A recent poll from Democracy Corps found that 55 percent of likely voters in this November's elections believe Barack Obama is a socialist. It should go without saying that the President's policies and rhetoric have been anything but "socialistic," of course. He extended Bush's taxpayer bailout of Wall Street. His health care plan was more private-sector friendly than the one Richard Nixon proposed. He hasn't raised taxes, nationalized a single industry, or cut a red cent from the defense budget. So why have more than half of likely voters fallen for the right-wing caricature of our decidedly centrist President as the second coming of Che Guevara?

At least one answer is: what choice have they had? What equally vivid, galvanizing themes have been articulated by Democrats in response? How has the Obama Administration's political style defined the President, his core values and beliefs?

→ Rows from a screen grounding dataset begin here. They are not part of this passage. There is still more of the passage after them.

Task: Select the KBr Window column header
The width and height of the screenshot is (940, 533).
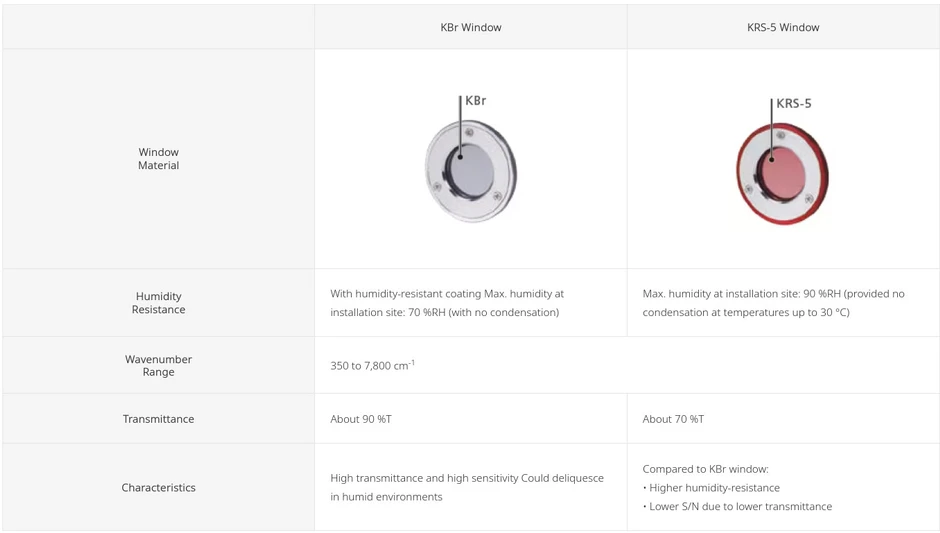Action: [470, 27]
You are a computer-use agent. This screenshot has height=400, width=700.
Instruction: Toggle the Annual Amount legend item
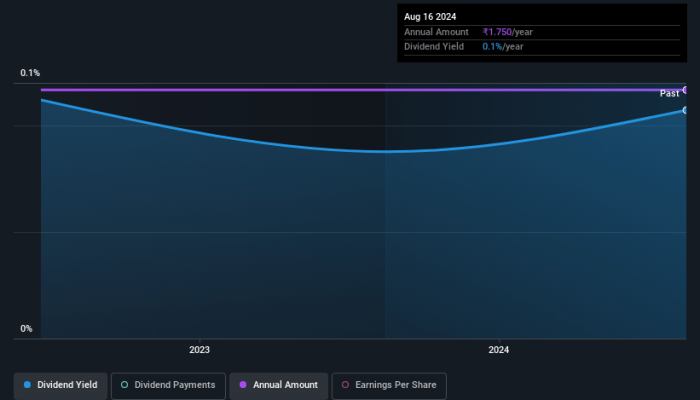pyautogui.click(x=278, y=385)
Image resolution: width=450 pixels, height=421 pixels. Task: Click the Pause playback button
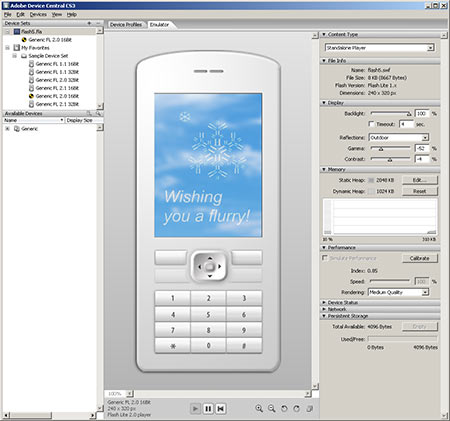[208, 408]
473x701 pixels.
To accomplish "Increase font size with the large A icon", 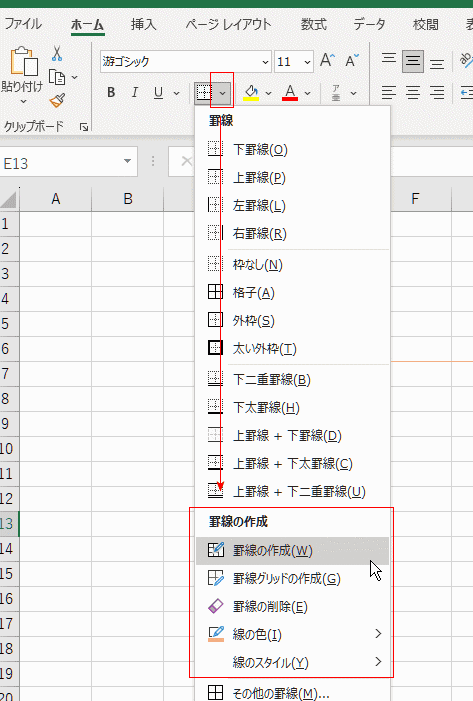I will tap(327, 61).
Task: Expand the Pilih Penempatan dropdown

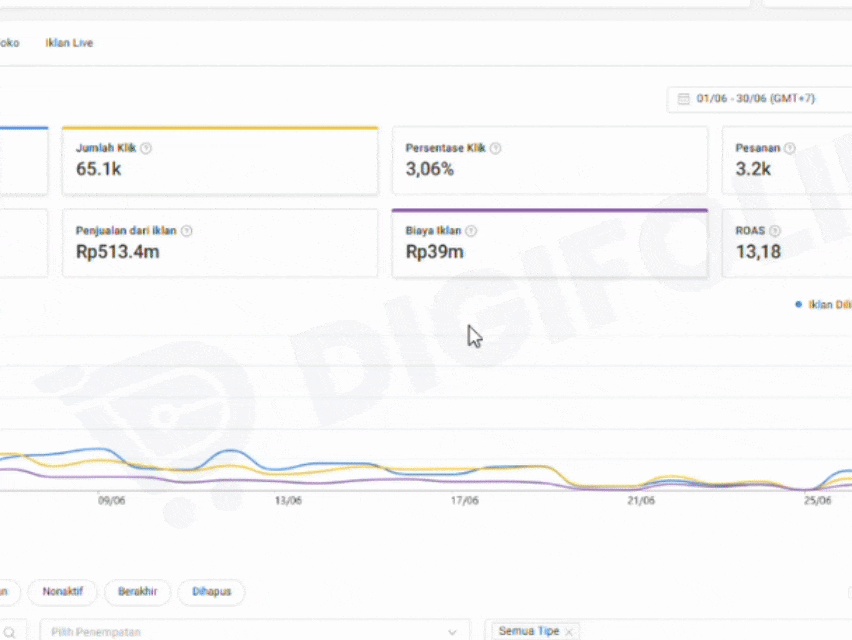Action: (254, 632)
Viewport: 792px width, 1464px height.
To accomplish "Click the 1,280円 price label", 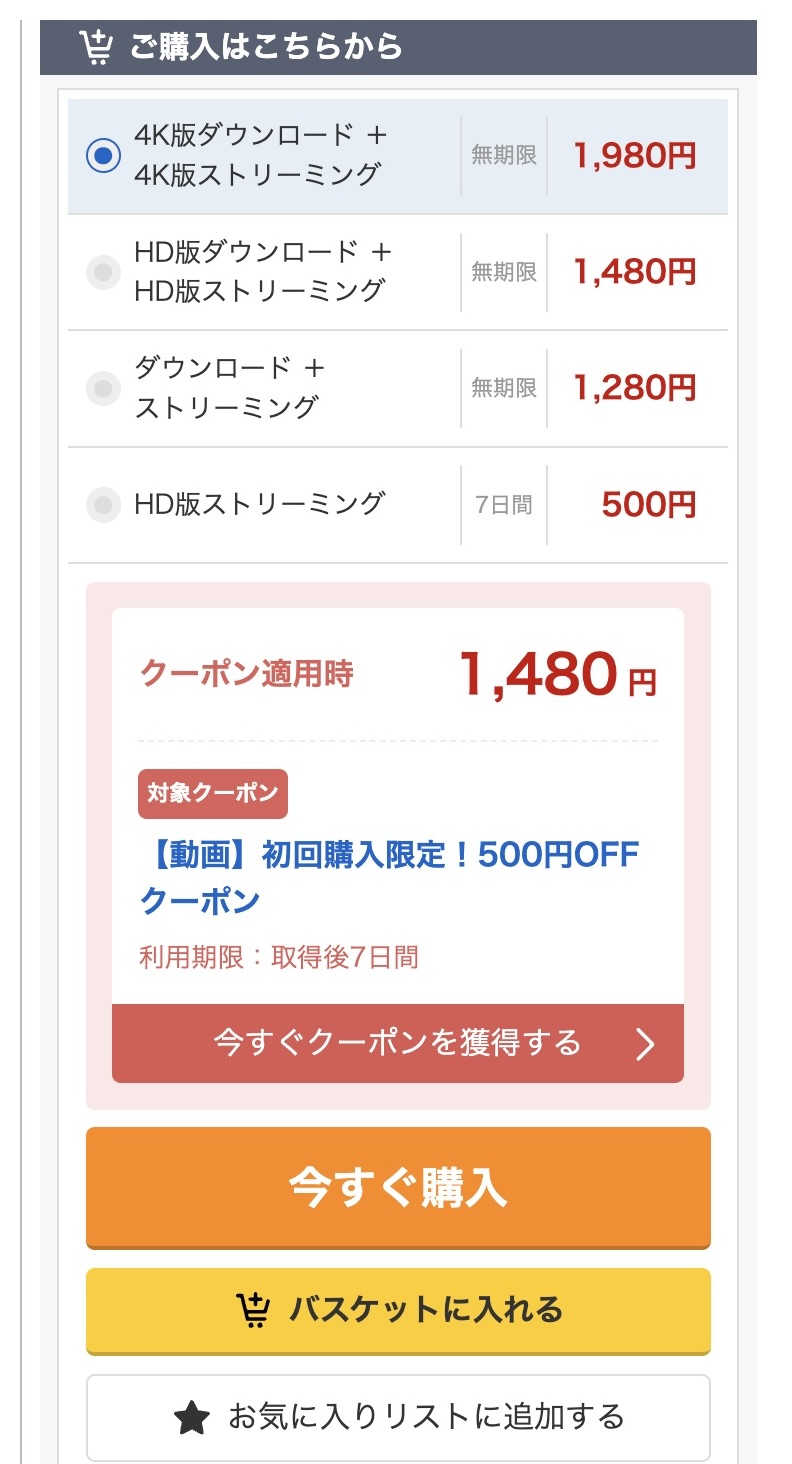I will point(634,387).
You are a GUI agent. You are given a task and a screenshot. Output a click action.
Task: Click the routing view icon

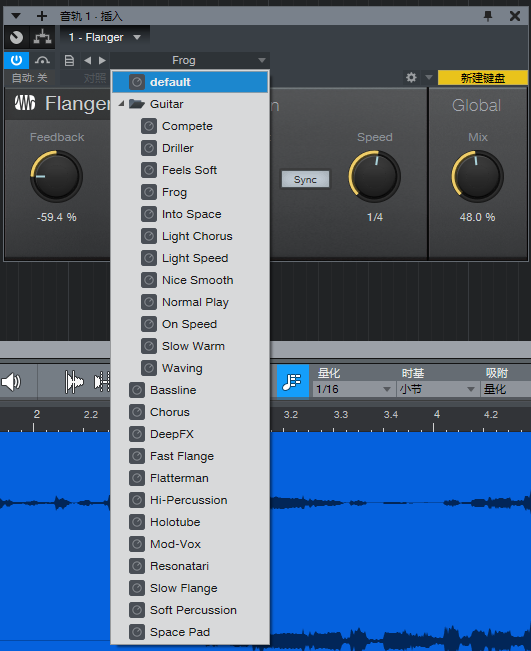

The Obama Administration needs to learn that there is more at stake in their debates with Republicans than the immediate legislation at hand. The timid, accommodating Democratic posture of the last thirty years has ceded more than mere political ground to conservatives. Every substantive and rhetorical bone thrown to the right has propped up an ever expanding, ever more influential edifice of crazy. When the Obama Administration ran away from including a public option in the health care plan, or the restoration of Glass-Steagal-type financial "firewalls," when it preemptively shaved the stimulus spending down to about half of what it should have been, at a time when those ideas were being described as "tyrannical," it not only lent credence to the fantastical free-market premises that got us into this crisis in the first place, it encouraged the foundational beliefs of the former lunatic "fringe" that has taken over the conservative movement.

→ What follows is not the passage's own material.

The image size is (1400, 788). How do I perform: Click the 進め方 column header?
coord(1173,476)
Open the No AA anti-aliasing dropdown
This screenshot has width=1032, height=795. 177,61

Yet the White House has treated the sudden Republican concern with the deficit as genuine, once again preemptively ceding ground -- three trillion dollars worth of ground -- on all the Bush tax cuts except those aimed at the top two-percent, and then quickly given up the fight for even that relatively thin slice of sanity. They have allowed Republicans to characterize the entirely sensible, conventional idea that stimulative spending is good for a contracting economy as the wild-eyed profligacy of a socialist bent on wrecking the economy as "payback for slavery," as Rush Limbaugh recently put it. If the White House thought that kind of idea was too crazy to gain any purchase with the public, they haven't been paying attention.

Which wouldn't be unusual for Democrats. The habitually cool response of the administration to the right's paranoid, delusional rhetoric is a repeat of the same political mistake Democrats like Michael Dukakis, Bill Clinton and John Kerry have been making for years -- underestimating the metastatic reach of such rhetoric and the tenacious hold it can take in the public consciousness. But the stakes are so much higher now than they used to be.

If the last thirty years teaches us anything, it's that the Obama Administration needs to shake off worries about dignifying conservative craziness with a response. And they need to do it before they're Swift Boated, Willie Hortoned, Whitewatered, or worse. Whatever happens in November, they need to use the next two years to forcefully, repeatedly confront the delusionists, articulate a clear vision in powerfully symbolic language, and connect the dots between that vision and policy. They need to learn how to fight the good fight, even for causes that might, at the moment, seem hopeless, and especially for the most direly consequential cause of all: keeping our politics from going completely off the rails. There's more at stake than just an election.